Edit the items from the line with "1080x809 pixels." up to and including the line with "Looking at the screenshot, I should pos(274,43)." so that "chat bubble icon" becomes "speech bubble icon". Return only those lines, with nothing else changed.

____

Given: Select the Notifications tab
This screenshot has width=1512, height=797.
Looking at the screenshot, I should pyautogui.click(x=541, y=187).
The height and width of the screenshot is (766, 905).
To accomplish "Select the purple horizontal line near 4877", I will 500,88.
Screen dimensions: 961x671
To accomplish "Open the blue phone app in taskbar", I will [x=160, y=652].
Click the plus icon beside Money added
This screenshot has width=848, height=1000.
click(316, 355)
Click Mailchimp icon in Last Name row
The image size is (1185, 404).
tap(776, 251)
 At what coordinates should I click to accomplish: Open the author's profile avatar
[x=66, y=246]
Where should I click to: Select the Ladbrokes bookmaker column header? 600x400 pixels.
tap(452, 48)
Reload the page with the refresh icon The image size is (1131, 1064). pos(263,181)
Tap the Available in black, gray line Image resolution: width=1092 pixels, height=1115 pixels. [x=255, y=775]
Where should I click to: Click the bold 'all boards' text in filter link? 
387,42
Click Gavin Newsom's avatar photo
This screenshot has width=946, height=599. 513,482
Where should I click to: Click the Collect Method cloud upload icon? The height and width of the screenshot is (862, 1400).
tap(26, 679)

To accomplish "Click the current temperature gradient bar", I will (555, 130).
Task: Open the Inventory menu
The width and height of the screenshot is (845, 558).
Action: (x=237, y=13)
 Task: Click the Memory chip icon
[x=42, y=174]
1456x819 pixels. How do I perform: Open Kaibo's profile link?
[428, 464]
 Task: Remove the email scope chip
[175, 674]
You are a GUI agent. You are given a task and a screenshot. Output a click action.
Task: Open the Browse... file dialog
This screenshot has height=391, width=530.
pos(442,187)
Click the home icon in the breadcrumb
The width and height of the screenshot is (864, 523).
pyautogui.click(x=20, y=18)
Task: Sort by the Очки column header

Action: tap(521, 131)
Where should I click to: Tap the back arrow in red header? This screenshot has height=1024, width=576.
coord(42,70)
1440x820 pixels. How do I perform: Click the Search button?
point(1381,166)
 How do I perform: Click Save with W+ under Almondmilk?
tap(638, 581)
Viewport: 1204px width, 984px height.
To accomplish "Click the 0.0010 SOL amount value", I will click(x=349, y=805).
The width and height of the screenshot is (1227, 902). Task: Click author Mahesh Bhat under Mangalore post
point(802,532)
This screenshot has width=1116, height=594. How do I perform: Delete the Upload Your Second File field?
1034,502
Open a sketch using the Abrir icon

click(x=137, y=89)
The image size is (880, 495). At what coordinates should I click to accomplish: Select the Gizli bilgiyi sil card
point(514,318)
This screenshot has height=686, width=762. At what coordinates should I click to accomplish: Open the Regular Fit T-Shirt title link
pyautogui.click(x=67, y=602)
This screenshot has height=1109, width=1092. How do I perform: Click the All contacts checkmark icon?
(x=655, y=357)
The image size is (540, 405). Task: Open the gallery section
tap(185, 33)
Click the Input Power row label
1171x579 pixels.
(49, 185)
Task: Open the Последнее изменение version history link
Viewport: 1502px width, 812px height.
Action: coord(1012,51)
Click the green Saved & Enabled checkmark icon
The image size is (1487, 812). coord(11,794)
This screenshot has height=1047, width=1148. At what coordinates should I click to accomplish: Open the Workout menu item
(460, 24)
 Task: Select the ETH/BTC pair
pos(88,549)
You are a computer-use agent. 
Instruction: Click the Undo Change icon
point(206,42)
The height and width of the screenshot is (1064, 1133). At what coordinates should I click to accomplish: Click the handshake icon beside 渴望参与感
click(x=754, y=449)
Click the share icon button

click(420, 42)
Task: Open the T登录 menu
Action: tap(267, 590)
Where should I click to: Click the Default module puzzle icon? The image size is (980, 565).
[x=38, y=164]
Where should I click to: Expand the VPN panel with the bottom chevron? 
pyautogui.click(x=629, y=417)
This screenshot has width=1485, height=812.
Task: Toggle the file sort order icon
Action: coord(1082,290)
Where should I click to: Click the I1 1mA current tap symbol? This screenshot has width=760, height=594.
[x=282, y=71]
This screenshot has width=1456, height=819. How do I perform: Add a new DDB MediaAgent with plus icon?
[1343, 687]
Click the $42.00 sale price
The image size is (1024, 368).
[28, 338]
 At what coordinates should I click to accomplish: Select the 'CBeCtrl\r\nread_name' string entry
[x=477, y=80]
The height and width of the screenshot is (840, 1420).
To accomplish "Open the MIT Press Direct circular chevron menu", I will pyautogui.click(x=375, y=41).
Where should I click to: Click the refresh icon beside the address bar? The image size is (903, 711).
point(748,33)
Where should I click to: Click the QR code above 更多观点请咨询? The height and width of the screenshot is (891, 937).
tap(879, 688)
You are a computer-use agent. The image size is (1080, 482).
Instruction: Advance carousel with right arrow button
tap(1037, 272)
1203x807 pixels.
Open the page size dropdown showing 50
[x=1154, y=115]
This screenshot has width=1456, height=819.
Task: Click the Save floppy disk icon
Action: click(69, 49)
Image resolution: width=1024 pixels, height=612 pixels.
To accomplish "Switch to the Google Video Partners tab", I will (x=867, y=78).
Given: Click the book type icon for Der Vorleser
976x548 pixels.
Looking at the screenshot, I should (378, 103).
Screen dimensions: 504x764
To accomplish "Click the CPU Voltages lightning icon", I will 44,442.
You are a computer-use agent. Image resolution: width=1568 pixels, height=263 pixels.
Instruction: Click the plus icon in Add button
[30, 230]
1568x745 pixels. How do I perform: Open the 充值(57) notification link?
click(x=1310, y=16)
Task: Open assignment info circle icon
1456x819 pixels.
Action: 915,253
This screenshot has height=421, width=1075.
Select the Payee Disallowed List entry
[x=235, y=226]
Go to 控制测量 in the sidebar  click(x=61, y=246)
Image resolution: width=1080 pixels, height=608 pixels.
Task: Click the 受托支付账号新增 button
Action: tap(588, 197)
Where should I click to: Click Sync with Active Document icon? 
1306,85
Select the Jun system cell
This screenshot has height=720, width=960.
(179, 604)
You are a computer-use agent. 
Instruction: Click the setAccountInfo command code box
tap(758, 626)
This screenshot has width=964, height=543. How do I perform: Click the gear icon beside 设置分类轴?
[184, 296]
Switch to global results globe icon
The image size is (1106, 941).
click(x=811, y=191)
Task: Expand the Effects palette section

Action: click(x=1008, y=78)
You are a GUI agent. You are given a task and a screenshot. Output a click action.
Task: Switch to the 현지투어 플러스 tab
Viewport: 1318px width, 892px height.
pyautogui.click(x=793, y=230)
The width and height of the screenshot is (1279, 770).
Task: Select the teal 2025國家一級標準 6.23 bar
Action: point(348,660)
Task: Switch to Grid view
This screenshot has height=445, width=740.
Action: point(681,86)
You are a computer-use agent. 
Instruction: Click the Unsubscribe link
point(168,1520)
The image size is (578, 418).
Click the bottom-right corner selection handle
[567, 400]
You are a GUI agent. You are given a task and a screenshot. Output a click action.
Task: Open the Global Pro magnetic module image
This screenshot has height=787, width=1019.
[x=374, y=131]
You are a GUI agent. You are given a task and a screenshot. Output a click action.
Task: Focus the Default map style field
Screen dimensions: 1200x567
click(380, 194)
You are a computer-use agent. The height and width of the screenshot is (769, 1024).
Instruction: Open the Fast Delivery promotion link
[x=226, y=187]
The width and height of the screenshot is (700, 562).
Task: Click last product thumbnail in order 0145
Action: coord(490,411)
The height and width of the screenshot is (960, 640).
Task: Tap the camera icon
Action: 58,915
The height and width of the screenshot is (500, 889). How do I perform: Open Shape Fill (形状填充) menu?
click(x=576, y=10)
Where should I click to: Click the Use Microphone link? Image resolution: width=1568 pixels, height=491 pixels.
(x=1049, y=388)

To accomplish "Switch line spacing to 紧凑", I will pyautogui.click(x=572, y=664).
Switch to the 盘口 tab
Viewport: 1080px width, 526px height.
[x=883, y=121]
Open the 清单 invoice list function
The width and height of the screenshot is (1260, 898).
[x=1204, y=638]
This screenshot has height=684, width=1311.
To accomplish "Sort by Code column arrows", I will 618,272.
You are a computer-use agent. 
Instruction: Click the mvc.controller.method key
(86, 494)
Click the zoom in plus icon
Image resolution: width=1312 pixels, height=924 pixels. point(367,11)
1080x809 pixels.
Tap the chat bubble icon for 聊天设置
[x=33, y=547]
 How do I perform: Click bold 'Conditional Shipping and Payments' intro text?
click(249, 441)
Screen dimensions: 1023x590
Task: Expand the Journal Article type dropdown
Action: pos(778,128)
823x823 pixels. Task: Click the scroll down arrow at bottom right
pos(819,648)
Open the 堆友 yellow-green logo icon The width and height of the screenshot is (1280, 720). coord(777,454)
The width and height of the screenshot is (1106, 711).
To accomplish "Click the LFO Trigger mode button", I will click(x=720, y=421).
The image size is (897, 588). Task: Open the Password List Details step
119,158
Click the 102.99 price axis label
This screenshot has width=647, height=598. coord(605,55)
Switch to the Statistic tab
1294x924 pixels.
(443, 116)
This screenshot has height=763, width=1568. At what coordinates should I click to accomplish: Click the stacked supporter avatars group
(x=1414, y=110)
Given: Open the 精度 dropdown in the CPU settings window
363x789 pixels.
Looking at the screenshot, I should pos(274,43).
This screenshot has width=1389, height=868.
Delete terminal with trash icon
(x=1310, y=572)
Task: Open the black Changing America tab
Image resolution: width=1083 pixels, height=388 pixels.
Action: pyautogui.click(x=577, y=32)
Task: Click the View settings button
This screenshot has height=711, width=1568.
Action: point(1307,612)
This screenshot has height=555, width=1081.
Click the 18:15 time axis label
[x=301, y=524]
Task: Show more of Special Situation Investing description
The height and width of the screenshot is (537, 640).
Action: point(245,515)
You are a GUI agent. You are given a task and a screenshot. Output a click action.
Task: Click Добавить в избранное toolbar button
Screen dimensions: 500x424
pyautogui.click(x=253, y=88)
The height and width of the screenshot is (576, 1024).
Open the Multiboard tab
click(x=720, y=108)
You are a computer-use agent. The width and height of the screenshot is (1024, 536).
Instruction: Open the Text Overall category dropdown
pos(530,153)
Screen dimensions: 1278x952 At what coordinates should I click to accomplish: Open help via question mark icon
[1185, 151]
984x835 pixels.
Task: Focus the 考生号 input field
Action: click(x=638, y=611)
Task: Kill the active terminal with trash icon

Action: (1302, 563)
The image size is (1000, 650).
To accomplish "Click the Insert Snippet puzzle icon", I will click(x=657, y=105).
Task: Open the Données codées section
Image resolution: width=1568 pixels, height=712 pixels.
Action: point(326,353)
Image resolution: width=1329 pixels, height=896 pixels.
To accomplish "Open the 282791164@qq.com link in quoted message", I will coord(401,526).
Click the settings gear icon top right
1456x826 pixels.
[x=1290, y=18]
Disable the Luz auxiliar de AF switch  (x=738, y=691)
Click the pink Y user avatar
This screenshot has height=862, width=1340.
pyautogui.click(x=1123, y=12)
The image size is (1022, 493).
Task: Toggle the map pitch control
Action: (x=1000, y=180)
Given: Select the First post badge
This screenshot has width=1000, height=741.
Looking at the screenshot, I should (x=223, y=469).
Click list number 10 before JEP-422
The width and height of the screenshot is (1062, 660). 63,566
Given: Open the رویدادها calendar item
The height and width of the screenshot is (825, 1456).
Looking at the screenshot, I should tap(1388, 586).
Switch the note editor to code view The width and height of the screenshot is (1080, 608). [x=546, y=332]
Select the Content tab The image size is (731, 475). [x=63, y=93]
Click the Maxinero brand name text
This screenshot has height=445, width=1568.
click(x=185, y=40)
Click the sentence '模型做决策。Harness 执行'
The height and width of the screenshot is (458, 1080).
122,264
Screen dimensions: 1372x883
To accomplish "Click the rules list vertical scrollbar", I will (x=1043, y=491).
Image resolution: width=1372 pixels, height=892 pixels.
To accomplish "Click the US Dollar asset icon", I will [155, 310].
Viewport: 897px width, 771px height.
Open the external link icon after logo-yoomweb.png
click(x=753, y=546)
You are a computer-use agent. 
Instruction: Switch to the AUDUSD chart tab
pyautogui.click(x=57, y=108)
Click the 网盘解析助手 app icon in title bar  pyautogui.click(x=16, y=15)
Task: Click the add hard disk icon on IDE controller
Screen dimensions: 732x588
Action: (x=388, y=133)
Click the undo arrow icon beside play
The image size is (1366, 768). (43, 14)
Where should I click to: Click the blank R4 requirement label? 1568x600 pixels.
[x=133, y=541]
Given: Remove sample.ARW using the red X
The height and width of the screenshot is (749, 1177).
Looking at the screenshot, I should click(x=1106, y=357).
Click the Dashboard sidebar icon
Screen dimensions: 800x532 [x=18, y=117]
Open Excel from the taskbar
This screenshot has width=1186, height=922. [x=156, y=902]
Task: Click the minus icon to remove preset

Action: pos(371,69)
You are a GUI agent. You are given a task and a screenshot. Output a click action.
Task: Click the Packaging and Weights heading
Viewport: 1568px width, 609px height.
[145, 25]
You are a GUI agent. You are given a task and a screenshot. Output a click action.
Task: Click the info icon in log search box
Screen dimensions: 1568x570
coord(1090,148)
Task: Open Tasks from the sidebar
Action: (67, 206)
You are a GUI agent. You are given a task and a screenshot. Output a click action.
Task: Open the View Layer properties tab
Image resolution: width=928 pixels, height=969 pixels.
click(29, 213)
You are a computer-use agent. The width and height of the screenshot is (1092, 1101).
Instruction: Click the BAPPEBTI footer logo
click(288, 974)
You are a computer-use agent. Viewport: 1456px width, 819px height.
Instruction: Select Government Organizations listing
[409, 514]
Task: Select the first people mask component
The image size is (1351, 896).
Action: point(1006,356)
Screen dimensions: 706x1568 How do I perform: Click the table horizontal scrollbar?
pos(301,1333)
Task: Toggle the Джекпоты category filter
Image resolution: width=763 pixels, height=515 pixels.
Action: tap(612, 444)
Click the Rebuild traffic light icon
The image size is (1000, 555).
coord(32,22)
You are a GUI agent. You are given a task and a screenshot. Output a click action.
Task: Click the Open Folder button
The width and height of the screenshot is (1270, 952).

____

### SOLUTION FOR THIS TASK:
1080x809 pixels.
Tap the speech bubble icon for 聊天设置
[x=33, y=547]
 How do I perform: Click bold 'Conditional Shipping and Payments' intro text?
click(249, 441)
Screen dimensions: 1023x590
Task: Expand the Journal Article type dropdown
Action: pos(778,128)
823x823 pixels. Task: Click the scroll down arrow at bottom right
pos(819,648)
Open the 堆友 yellow-green logo icon The width and height of the screenshot is (1280, 720). coord(777,454)
The width and height of the screenshot is (1106, 711).
To accomplish "Click the LFO Trigger mode button", I will click(x=720, y=421).
The image size is (897, 588). Task: Open the Password List Details step
119,158
Click the 102.99 price axis label
This screenshot has width=647, height=598. coord(605,55)
Switch to the Statistic tab
1294x924 pixels.
(443, 116)
This screenshot has height=763, width=1568. At what coordinates should I click to accomplish: Click the stacked supporter avatars group
(x=1414, y=110)
Given: Open the 精度 dropdown in the CPU settings window
363x789 pixels.
Looking at the screenshot, I should pos(274,43).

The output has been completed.